━━ SELECTED PASSAGE
[ Main | News | Countdown | Search | FAQ | Glossary ]

Galileo FAQ - Exploring Europa


Exploring Europa

What concrete evidence has Galileo found of the suspected ocean below Europa's frozen surface?

We do not have "concrete" evidence for a ocean presently existing below Europa's ice crust. However, the Galileo data have considerably strengthened the case for this. First, the images show clear evidence for near-surface melting and movements of large blocks of icy crust in ways that are similar to icebergs or ice rafts on the Earth. Second, there are very few impact craters on the surface, suggesting that this activity took place recently, geologically speaking. The problem is that we have no precise way to measure the exact age of the surface, and it is possible that we are looking at an ancient "frozen" ocean, not a current one. We feel the evidence favors an ocean now but that it is not conclusive.

What do most scientists believe about the possibility of life in Europa's oceans?
━━━━
━━ DATA EXTRACT
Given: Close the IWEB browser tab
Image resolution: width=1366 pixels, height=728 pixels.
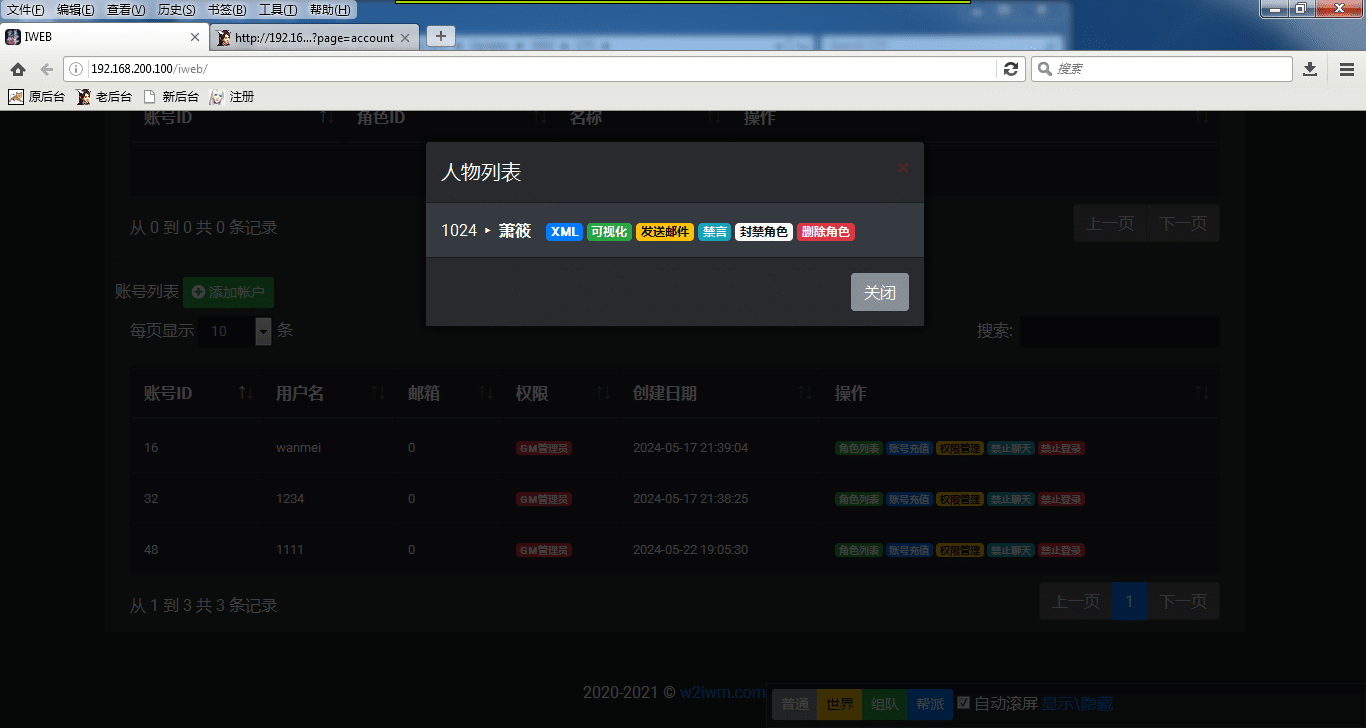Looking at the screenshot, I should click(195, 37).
━━━━
━━ DATA EXTRACT
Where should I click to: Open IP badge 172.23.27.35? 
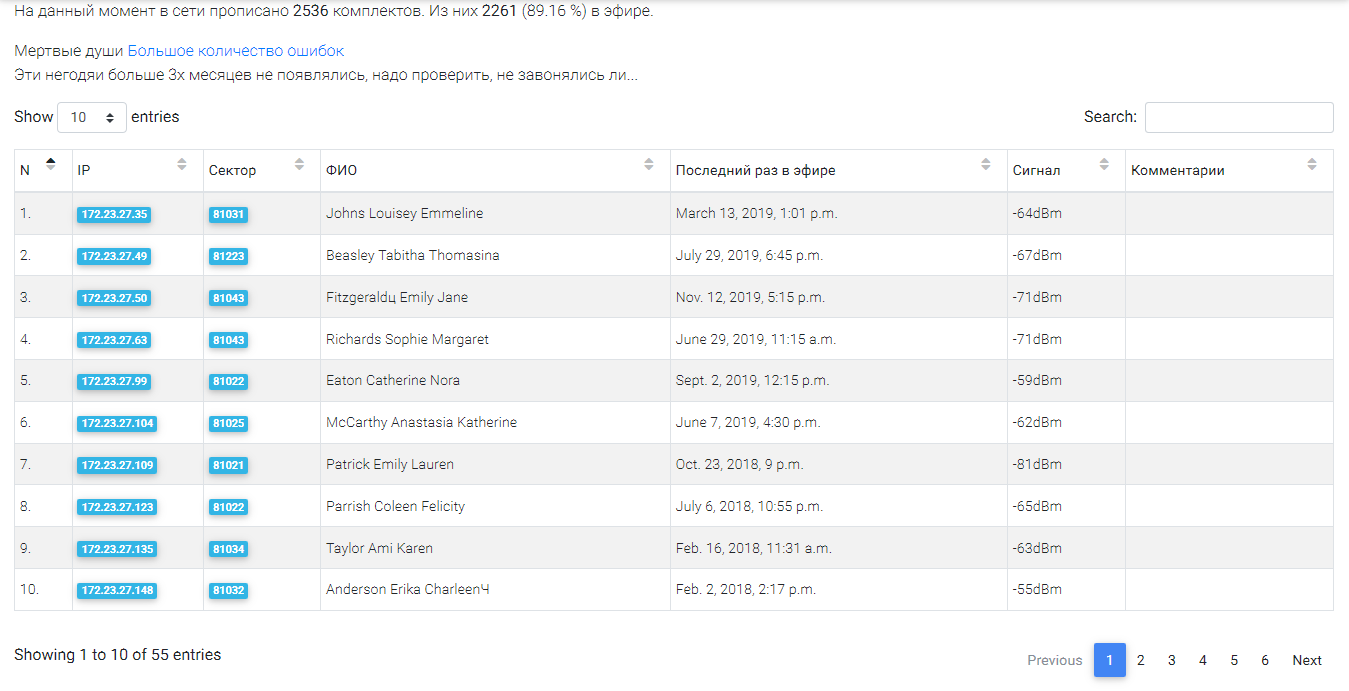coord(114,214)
━━━━
■ PROBLEM SET ■
a – According to the Europa FAQ, what does the small number of impact craters on Europa's surface suggest?
b – Resume the Europa FAQ from where it stops, picking up after its final question.

■ TASK-BY-TASK ANSWERS ■
a – It suggests that the melting and ice-block movement took place recently, geologically speaking.

b –
This of course depends on when there was an ocean and how long it lasted (including up to the present). When the Viking went to Mars in 1976, most life scientists felt that to have a chance for extraterrestrial life you had to have light (for photosynthesis), liquid water, and oxygen. Since then we have discovered places on the Earth (ocean floor hydrothermal vents, geothermal hotsprings, etc.) where life is currently sustained in the dark, without oxygen, using the heat and chemical energy from volcanic fluids and water. Some of these life forms such as thermophillic (or heat loving) bacteria are among the most ancient types of life on Earth. Many scientists now speculate that life may actually have arisen under such conditions here on Earth. So, of course, we are now more interested in places like Mars and Europa where there may have been liquid water and volcanic activity as a place to look for primitive life. If there is an ocean on Europa, there is no easy way to estimate the chances that life could exist there but that's exactly the question we're trying to answer by continued exploration! In other words, we have to go look. Developing experiments and missions to this is obviously challenging but we're trying.

What future missions are being considered to explore Europa?

Galileo will continue to observe Europa and we hope in the next year to have eight more close encounters. Beyond that, NASA is studying a possible Europa Orbiter mission and perhaps landers in the early part of the next century. A Europa Orbiter might be able to definitively answer the ocean question by combining a number of techniques. One approach is to use radar to penetrate the ice and perhaps measure its thickness. Another is to use very precise gravity and altimetry measurements to observe the tides raised by Jupiter on Europa (these will be much larger - as great as 40 meters or so - if there is a liquid layer than if the water is all frozen).